Professor Mary Lacity discusses why finding a supplier to meet client goals is crucial to BPO success.
In this Part-Two interview, Professor Mary Lacity discusses the 12 capabilities to evaluate in your business process outsourcing provider. For the interview, Professor Lacity shared the findings of the supplier capabilities research she recently conducted with Professors David Feeny, Leslie Willcocks, and Joseph Rottman. The detailed findings of their research, supported by case studies, can be read in white papers recently published by the Sloan Management Review and the Cutter Consortium.
JV: What led you and Professors Feeny, Willcocks, and Rottman, to research supplier capabilities in the BPO market?

■ Data for locating words and elements ■
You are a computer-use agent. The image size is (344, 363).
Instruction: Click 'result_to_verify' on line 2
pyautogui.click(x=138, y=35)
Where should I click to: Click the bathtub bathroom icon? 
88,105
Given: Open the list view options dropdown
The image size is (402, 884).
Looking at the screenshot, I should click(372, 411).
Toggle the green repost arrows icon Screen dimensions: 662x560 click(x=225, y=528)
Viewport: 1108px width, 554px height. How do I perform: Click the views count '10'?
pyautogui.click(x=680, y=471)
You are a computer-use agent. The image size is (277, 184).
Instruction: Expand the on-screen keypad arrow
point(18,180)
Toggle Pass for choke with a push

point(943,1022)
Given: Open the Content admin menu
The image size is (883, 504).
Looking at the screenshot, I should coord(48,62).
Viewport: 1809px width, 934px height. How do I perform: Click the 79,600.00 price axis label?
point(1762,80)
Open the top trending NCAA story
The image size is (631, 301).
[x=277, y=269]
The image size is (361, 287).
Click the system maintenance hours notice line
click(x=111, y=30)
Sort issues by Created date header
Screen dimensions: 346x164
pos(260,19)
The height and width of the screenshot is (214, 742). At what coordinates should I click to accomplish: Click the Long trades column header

■ WHAT THIS EXERCISE ASKS ■
**A)** Restate the paragraph of the interview text that begins "In this Part-Two interview" as a short bulleted list that keeps its main facts.
**B)** List every professor named in the interview text.
The records are not used in any of this work.

■ ANSWERS BY TASK ■
**A)**
- In this Part-Two interview, Professor Mary Lacity discusses 12 capabilities to evaluate in a business process outsourcing provider.
- She shares findings from recent supplier capabilities research done with Professors David Feeny, Leslie Willcocks, and Joseph Rottman.
- The detailed findings, supported by case studies, appear in white papers recently published by the Sloan Management Review and the Cutter Consortium.

**B)**
- Mary Lacity
- David Feeny
- Leslie Willcocks
- Joseph Rottman